## Obiettivo dell'esercizio
Scrivi il seguito del brano sul mercato del lusso, riprendendo subito dopo la sua ultima frase.

## Brano di partenza
◇ ◇ ◇ ◇

Tuttavia, il settore ha registrato un notevole de-rating nel primo semestre del 2022. Il conflitto russo-ucraino e i forti rincari energetici hanno provocato l'impennata dell'inflazione. Le pressioni sui prezzi in molte aziende del lusso stanno aumentando.

Di conseguenza, rileviamo crescenti timori riguardo a ciò che potrebbe riservarci questo inverno. I governi in Europa potrebbero essere costretti a prendere decisioni difficili per mantenere le luci accese. Si parla di tagli obbligatori ai consumi elettrici nelle ore di punta in tutta l'UE. Molti operatori del ramo della moda temono che i settori non essenziali possano confrontarsi con periodi di razionamenti, interruzioni o sospensioni.

I problemi non finiscono qui. Le difficoltà nel campo dei trasporti potrebbero provocare ulteriori disservizi, i costi relativi alla logistica, al personale e al carburante stanno tutti iniziando a pesare. Alcune aziende segnalano che i prodotti che prima venivano consegnati in 25 giorni, ora impiegano fino a 60 giorni per arrivare a destinazione.

Inoltre vi sono ovvi timori riguardo all'inflazione alle stelle, arrivata a livelli che non si vedevano da decenni e che sta erodendo il reddito disponibile dei consumatori.

…ma il settore rimane stabile

Eppure, nonostante questi fattori, le vendite dei beni di lusso restano forti, soprattutto tra i brand di fascia più alta, in cui il rapporto tra gli aumenti dei prezzi e la domanda è estremamente inelastico. Nel segmento degli orologi di lusso, ad esempio, la domanda sta superando l'offerta, con liste d'attesa per i pezzi di pregio addirittura pluriennali.

◇ ◇ ◇ ◇

[Record contenuti in un dataset]
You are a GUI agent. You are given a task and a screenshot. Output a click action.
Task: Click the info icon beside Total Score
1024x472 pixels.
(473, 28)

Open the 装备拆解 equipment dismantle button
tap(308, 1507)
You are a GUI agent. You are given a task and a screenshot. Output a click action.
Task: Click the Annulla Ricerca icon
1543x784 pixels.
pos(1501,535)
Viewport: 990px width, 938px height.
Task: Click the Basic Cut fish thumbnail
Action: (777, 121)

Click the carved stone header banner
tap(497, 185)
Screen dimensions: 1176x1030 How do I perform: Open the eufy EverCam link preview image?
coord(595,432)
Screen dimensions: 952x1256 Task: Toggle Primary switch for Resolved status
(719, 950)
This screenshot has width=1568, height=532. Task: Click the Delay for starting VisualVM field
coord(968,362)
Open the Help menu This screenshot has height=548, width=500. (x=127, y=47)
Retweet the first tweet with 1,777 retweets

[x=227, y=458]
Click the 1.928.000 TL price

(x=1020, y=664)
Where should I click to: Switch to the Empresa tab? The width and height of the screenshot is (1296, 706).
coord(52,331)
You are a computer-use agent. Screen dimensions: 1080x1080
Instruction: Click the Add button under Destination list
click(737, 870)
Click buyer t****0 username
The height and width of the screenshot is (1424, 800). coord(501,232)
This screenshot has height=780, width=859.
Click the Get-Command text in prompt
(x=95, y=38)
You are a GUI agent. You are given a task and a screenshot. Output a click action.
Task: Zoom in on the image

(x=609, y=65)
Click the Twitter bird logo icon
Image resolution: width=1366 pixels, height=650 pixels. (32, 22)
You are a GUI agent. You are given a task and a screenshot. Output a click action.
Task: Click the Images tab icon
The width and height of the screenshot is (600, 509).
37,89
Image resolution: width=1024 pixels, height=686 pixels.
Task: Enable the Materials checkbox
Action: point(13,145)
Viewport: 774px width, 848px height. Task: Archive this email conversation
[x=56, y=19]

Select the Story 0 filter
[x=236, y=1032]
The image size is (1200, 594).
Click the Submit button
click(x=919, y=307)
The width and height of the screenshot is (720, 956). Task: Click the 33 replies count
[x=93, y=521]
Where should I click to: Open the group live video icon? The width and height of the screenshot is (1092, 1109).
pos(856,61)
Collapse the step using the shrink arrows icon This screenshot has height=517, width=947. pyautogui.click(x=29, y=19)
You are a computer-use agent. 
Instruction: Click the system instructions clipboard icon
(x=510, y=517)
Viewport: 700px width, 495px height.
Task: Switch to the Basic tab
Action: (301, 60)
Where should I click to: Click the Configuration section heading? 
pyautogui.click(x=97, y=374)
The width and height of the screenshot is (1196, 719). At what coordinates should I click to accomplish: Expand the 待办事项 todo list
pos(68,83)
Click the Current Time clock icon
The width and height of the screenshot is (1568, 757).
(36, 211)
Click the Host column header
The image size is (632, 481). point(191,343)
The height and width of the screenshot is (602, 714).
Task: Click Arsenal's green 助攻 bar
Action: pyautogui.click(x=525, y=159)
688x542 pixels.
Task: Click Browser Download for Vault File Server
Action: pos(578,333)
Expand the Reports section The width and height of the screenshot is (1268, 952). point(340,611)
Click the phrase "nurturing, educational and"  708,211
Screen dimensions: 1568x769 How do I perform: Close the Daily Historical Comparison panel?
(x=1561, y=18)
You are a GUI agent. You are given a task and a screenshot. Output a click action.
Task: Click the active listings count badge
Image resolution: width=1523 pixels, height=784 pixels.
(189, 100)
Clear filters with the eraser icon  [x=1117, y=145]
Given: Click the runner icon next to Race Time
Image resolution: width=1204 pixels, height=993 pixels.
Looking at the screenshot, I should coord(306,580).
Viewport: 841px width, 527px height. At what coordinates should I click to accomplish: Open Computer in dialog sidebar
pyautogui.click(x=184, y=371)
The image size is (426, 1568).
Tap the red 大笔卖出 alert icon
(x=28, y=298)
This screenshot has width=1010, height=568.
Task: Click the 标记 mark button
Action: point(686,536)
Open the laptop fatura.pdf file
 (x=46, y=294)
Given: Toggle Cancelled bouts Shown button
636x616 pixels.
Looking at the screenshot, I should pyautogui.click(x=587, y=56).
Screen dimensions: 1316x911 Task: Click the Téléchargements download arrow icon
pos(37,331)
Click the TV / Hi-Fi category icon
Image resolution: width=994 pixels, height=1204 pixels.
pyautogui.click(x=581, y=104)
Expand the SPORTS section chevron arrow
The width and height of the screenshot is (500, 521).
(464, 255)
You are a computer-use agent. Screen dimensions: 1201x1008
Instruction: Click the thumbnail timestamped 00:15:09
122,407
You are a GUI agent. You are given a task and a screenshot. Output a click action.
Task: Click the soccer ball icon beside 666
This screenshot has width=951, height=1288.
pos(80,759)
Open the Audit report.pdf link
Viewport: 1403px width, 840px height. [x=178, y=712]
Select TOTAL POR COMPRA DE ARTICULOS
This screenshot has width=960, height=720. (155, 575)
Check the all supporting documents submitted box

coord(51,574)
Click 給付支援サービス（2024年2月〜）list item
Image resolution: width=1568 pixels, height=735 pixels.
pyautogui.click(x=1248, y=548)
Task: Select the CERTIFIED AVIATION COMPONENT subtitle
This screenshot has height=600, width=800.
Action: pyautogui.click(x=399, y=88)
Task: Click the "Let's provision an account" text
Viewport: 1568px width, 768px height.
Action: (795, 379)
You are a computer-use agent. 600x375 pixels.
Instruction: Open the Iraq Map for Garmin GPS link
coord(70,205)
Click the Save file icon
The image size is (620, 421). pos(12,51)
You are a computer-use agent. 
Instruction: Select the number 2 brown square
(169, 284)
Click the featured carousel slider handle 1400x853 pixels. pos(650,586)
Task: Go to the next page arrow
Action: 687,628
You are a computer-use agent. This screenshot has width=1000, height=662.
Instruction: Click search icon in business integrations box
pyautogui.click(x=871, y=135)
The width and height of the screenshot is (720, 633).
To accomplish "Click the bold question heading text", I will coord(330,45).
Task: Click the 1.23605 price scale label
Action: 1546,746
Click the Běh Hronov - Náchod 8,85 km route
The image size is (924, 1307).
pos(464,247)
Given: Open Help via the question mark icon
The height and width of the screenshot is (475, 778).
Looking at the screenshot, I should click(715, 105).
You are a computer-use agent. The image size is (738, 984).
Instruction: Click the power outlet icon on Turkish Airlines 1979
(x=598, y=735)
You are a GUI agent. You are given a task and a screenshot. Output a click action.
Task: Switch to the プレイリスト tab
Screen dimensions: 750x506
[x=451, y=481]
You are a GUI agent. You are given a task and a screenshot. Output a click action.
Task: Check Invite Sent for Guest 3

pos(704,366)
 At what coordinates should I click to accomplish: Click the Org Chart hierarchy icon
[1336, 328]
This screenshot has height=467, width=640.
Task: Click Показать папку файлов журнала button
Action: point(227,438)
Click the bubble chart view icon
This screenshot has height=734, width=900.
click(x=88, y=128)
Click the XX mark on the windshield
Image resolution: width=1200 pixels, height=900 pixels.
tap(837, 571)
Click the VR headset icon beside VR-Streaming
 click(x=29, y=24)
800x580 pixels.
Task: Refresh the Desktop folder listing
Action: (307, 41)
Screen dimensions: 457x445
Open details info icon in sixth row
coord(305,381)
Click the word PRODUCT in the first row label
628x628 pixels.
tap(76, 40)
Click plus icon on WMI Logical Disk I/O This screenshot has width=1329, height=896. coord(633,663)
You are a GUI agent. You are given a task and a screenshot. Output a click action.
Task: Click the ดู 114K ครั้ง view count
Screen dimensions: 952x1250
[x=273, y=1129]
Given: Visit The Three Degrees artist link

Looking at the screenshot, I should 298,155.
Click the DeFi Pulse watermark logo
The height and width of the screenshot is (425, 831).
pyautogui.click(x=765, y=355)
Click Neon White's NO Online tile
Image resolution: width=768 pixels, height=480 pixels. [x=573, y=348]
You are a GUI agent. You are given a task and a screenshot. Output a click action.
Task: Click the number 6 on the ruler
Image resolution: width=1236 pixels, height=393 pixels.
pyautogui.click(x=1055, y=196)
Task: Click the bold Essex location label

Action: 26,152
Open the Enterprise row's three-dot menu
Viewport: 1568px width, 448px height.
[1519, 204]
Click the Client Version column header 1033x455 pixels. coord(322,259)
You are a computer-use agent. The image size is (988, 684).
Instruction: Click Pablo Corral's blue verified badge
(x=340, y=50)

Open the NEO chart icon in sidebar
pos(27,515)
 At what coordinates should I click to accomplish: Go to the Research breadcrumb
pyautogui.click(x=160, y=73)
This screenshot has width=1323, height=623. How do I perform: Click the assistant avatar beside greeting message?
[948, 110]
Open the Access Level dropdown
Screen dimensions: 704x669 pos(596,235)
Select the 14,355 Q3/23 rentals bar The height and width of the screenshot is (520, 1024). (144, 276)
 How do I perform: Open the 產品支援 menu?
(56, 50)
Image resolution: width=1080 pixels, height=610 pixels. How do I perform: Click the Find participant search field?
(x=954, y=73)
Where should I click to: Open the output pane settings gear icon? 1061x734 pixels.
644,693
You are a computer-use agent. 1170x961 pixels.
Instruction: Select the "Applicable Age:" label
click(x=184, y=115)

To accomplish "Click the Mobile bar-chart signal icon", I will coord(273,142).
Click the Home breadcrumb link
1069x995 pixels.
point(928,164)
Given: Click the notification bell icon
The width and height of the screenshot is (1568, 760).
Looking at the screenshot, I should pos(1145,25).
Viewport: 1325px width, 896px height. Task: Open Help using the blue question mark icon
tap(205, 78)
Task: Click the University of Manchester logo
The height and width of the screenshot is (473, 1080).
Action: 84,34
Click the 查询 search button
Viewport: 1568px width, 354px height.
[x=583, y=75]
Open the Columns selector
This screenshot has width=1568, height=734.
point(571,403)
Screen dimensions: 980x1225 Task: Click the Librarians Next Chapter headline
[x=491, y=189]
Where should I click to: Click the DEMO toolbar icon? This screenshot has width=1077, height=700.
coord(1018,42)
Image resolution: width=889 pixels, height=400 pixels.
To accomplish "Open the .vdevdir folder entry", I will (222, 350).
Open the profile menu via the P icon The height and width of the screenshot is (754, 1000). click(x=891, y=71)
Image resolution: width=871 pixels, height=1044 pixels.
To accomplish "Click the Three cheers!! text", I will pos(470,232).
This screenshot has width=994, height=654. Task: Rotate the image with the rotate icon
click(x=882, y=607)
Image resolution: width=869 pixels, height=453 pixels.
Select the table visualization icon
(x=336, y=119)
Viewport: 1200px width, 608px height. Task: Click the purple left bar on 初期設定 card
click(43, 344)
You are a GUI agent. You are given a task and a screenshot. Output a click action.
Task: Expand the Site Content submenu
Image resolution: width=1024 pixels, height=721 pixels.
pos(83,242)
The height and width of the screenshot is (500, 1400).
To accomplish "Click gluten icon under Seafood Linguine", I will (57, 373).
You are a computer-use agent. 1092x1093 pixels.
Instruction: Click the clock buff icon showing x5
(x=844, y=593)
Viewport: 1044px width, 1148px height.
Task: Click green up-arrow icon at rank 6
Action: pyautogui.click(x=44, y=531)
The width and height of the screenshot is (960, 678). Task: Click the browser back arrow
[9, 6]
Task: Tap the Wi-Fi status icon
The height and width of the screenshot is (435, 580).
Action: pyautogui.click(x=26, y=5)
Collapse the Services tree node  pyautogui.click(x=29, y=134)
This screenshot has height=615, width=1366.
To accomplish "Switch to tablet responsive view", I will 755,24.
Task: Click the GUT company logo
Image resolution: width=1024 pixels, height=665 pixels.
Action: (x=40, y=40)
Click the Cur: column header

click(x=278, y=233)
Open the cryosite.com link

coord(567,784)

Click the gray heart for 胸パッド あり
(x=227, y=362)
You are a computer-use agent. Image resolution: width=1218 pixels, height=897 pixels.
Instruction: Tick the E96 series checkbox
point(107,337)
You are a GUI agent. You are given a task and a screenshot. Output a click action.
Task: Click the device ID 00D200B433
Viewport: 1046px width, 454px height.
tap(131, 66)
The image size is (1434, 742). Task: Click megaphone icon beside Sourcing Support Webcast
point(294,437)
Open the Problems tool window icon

◇ ◇ ◇ ◇

## Soluzione dell'esercizio
Per quanto riguarda i rincari energetici, alcune aziende della moda sono passate dal gas naturale alle fonti di elettricità rinnovabili, come l'energia eolica e solare. Questo dovrebbe assicurare forniture di energia più prevedibili e aiutare a controllare i costi.

Inoltre, questa non è la prima volta che il settore affronta ostacoli economici. In passato, molte case di moda di lusso sono state in grado di assorbire le pressioni inflazionistiche, l'aumento dei costi di trasporto e i problemi delle filiere. Lo hanno fatto introducendo misure di “autosufficienza” per allentare la pressione. Questa volta non è diverso.

Prendiamo ad esempio prestigiosi marchi europei come Brunello Cucinelli e Moncler. Nel corso degli anni questi brand hanno adattato i loro cicli di approvvigionamento delle materie prime – filati (soprattutto cachemire), tessuti di lana, cotone e piume – per sfruttare al meglio la volatilità dei prezzi. Le contrattazioni per questi beni oggi si svolgono prima della stagione delle vendite, il che significa che i costi di approvvigionamento hanno un impatto sugli aumenti dei prezzi in un momento più vicino al periodo di vendita.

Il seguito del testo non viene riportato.